Directive A >> Please explain, using the forum thread below, why ashkevron finds it lacking in common sense that the new rules seem to favor people living in big cities like London.

Document segment >>
::::::::::

We were just a few months ahead of you on paperwork (so we were under the old rules, but are going home for the same reason. My husband is incredibly and increasingly unhappy here; if going home to Wales, is what it takes to make him happy, I know I can make the adjustments (I've moved more times than him). But this isn't something I would choose to go through if not for my husband.


----------



## MacUK (Jul 3, 2012)

Hi M,
You are quite right, no one in their right mind would put themselves through this....well at least i wouldn't, if it wasn't for my husband. Well the good news is that i took the ELT, and now I am waiting for the results, i really hope that i will manage to get a B1. 
The funny thing is that now my favourite song is 'Time is on my side'  Well I have to cope with the situation somehow  
The really good news is that my husband is coming to see us this fall, and again in the winter for 2 weeks, yay!!! He won't miss our daughter's first birthday, after all.  All the best to you  !


----------



## Roxx79 (Sep 22, 2012)

urgh. we are really affected - it's awful . We plan to move to the UK from Thailand in 2014 - if we had known about these changes in time we would certainly have applied before 9th July (although we would not have been married by then, so I'm not sure which route we would have taken...) . There are some petitions around - i'll add a link when I have done 4 psts or more (i can't link now as this is my first post!)


----------



## Roxx79 (Sep 22, 2012)

I agree - there is no problem with a revision of the old rules but the new ones are riddled with holes. We ought to be ok if I can secure a job, close to my parents' place, as I am a teacher, but the timing of the end of contracts in Thailand and the availability of UK teaching posts doesn't match. I am also planning to sell my property so that I will have a better financial cushion to evidence, but it's all horrible. We had planned to move back together to my mum's so we could live rent free and I could be a full time mum for a while (I am currently pregnant with twins).


----------



## Roxx79 (Sep 22, 2012)

ashkevron said:


> Personally, I don't mind rules being "toughened up" to detect bogus marriages and such. However, my personal feeling is that the new rules have not been thought through very well and they have left many gaps. Like for example, the fact that if someone owns a house but does not have enough savings or high enough earnings, the "reasonable" thing would be to sell the house and live as a tenant somewhere. This makes no sense to me. I think looking at the difference between earnings and outgoings makes more sense than looking just at the earnings.
> 
> Also, new rules seem to favour people living in big cities, like London, where salaries are higher. This I also find somewhat lacking in common sense. Expenses in such places are also higher, rent especially.
> 
> ...


I think it is very silly that a parental gift of money can be used for the Visa but their (free) accommodation cannot. It's also silly that if you are returning to the UK and have a job offer but have not been working abroad to the 18600 minumun, you can't come in - what logic is there to that rule? It just seems an arbitrary way of excluding people. If you live abroad with a high-earning non-EU partner but you are a stay at home mum and the UK citizen, you can't come in - WHY!?

::::::::::

Task input >>

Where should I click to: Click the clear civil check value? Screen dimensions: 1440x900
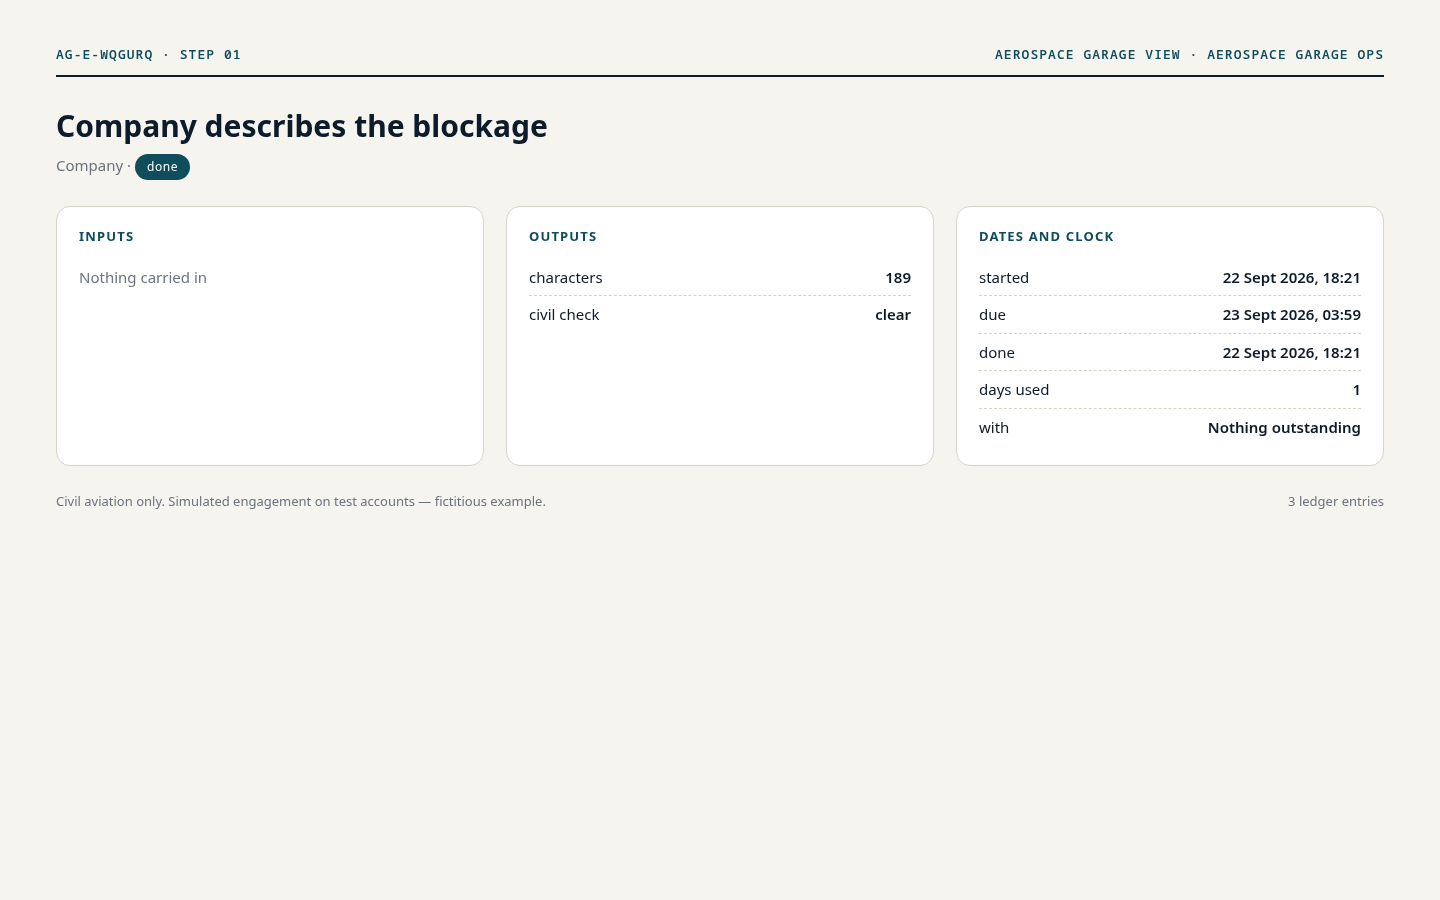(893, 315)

::::::::::

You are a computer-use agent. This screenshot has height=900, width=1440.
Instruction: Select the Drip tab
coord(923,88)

::::::::::

Directive B >> Collect each line of the entries above that contains the string "civil", and treat uppercase and lowercase as different.

Worked answer A >> The rules favor places like London because salaries there are higher. In ashkevron's view, that makes little sense because expenses in those places are also higher, especially rent.

Worked answer B >>
Where should I click to: Click the clear civil check value? Screen dimensions: 1440x900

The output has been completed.